WHAT IS NEEDED: Produce a faithful copy of the data, one that leaves out the pictures.

Data excerpts:

════

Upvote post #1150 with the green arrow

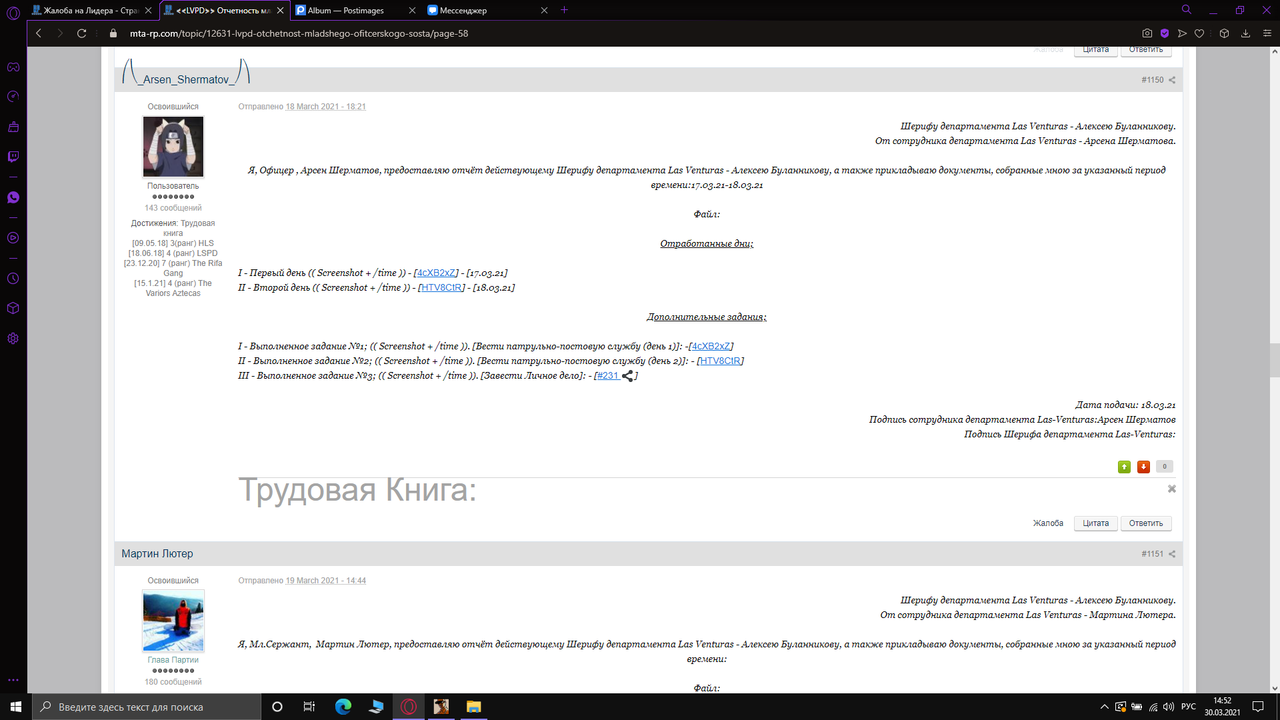[1124, 466]
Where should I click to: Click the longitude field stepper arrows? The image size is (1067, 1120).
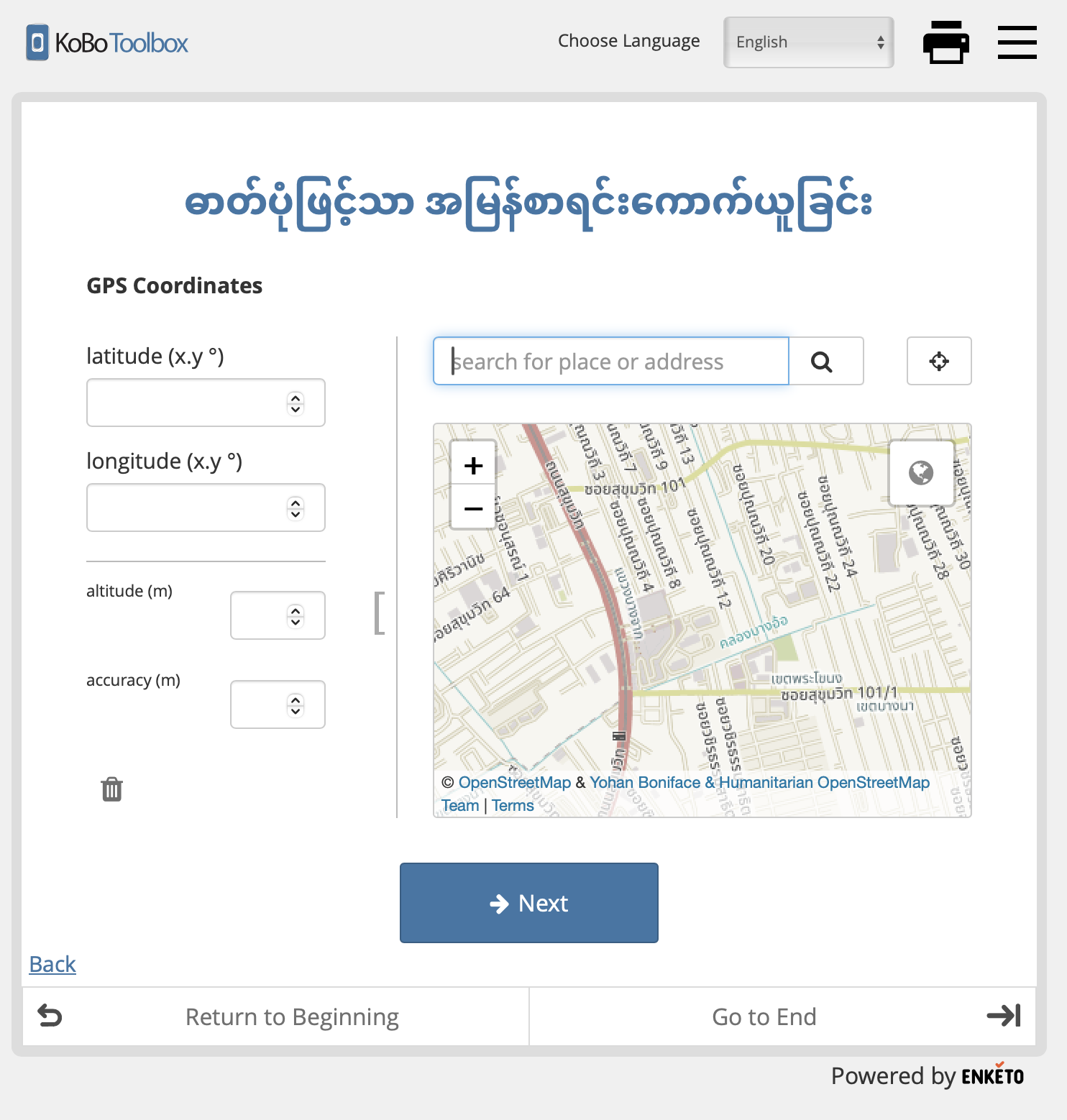(296, 508)
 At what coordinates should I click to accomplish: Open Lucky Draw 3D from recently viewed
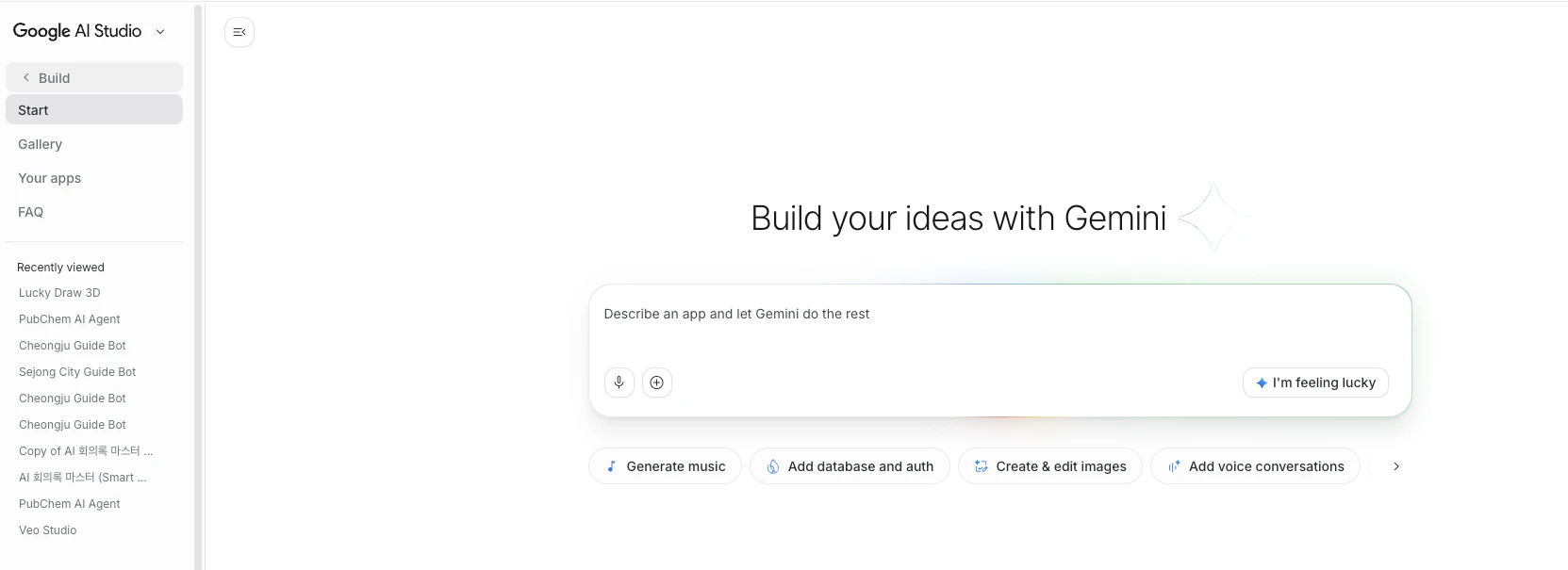(59, 293)
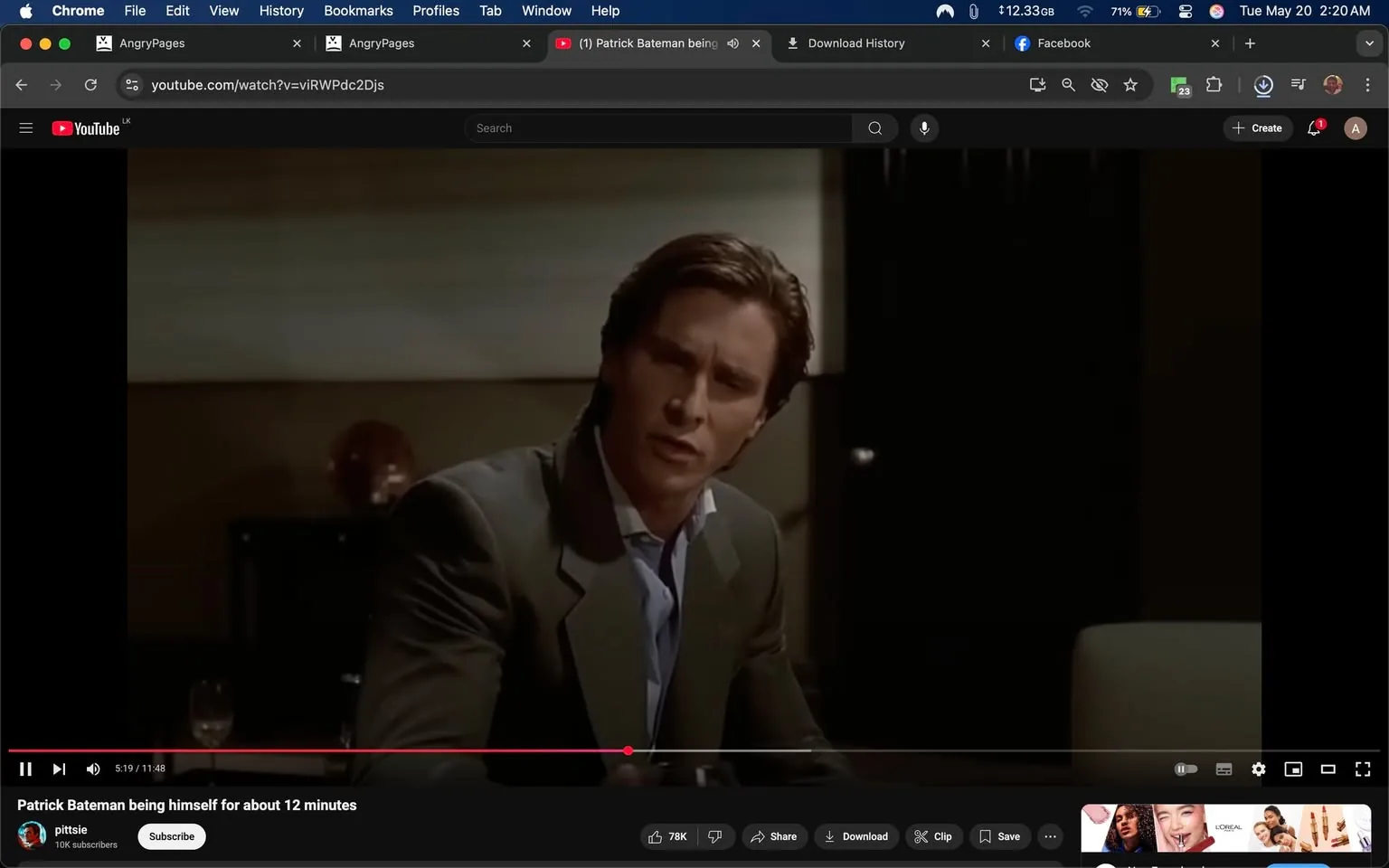Skip to the next video
Image resolution: width=1389 pixels, height=868 pixels.
(x=59, y=769)
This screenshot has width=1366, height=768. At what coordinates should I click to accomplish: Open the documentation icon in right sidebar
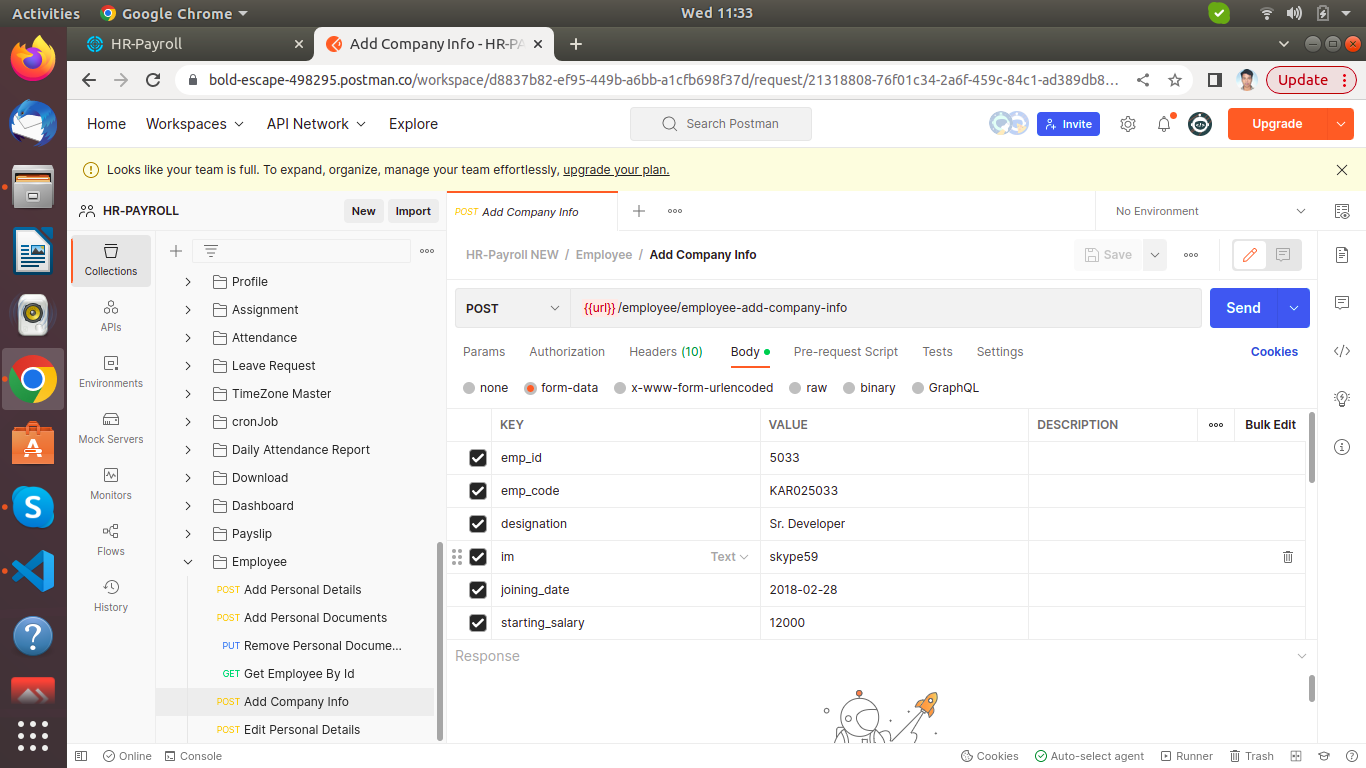1342,255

════

EXERCISE SOLUTION:
Upvote post #1150 with the green arrow

[1124, 466]
Where should I click to: Click the longitude field stepper arrows? The image size is (1067, 1120).
(296, 508)
 At what coordinates should I click to accomplish: Open Lucky Draw 3D from recently viewed
(59, 293)
Skip to the next video
Image resolution: width=1389 pixels, height=868 pixels.
(x=59, y=769)
This screenshot has width=1366, height=768. At what coordinates should I click to accomplish: Open the documentation icon in right sidebar
1342,255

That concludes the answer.